[Excerpt from a dataset]
+++

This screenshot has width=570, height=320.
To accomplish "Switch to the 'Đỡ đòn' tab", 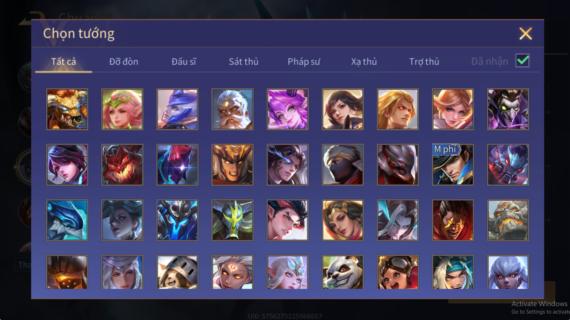I will tap(124, 62).
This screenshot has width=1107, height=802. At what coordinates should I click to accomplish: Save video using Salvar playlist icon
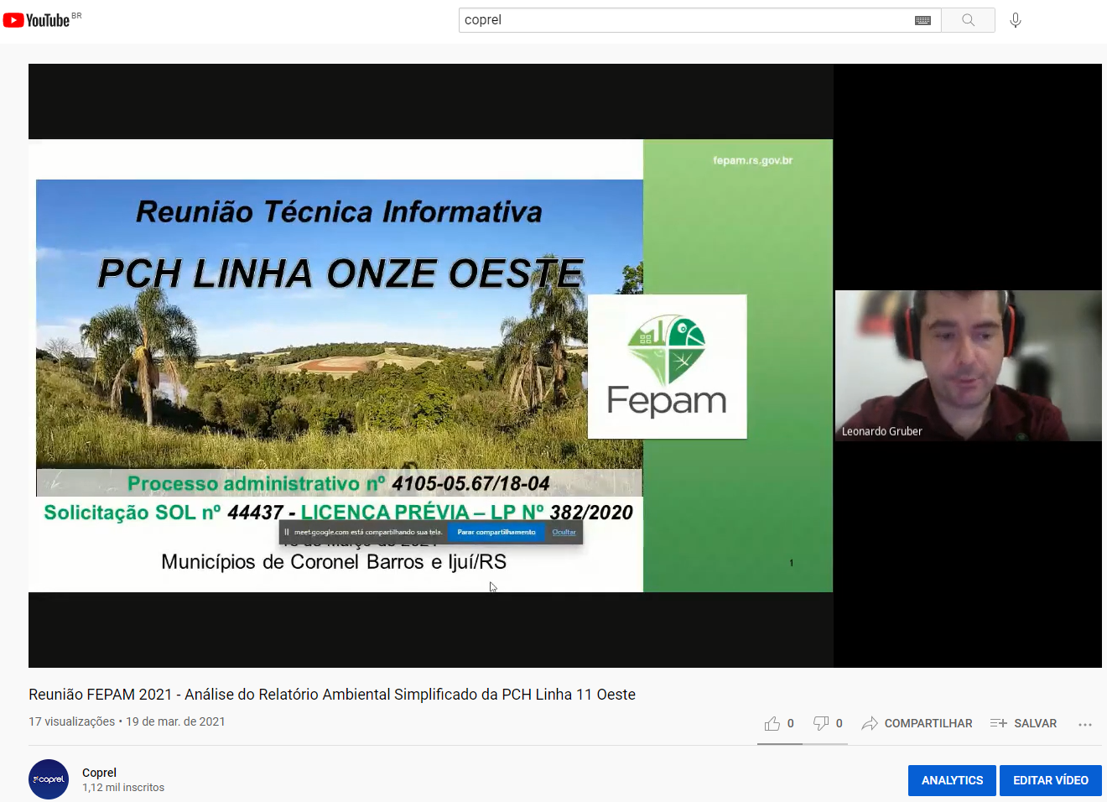point(998,723)
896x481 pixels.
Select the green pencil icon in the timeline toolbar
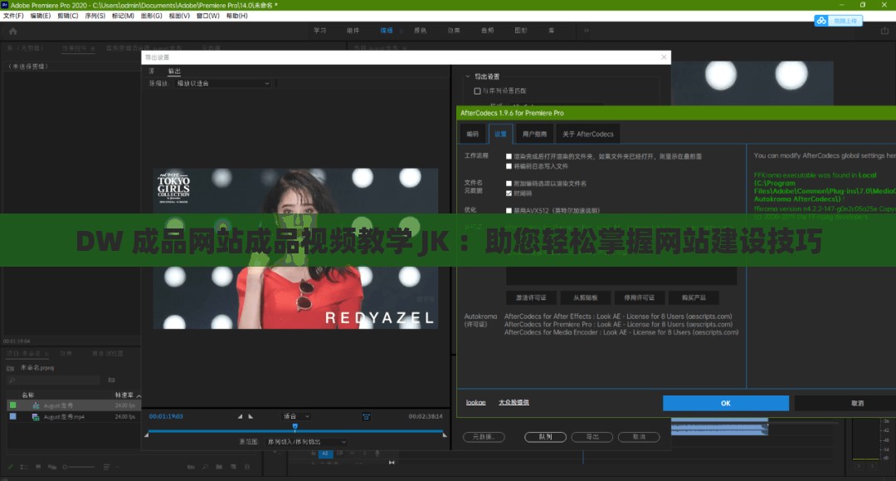(x=9, y=467)
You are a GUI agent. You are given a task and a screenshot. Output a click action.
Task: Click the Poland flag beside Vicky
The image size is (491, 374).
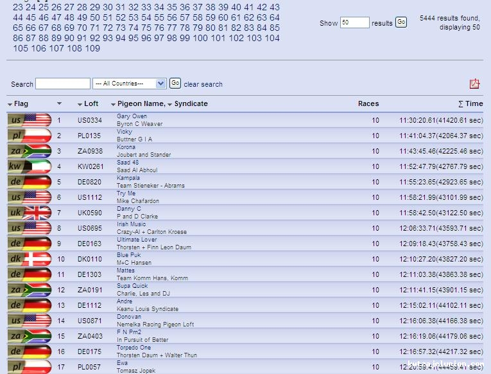coord(30,136)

+++

→ **Goal**: Rewrite the lines from the one containing "896x481 pixels." through the end of the lines, changing "green" to "blue" and keeping everything else the same. Omit the pictures.

→ **Correct response**:
896x481 pixels.
Select the blue pencil icon in the timeline toolbar
(x=9, y=467)
You are a GUI agent. You are given a task and a screenshot. Output a click action.
Task: Click the Poland flag beside Vicky
The image size is (491, 374).
coord(30,136)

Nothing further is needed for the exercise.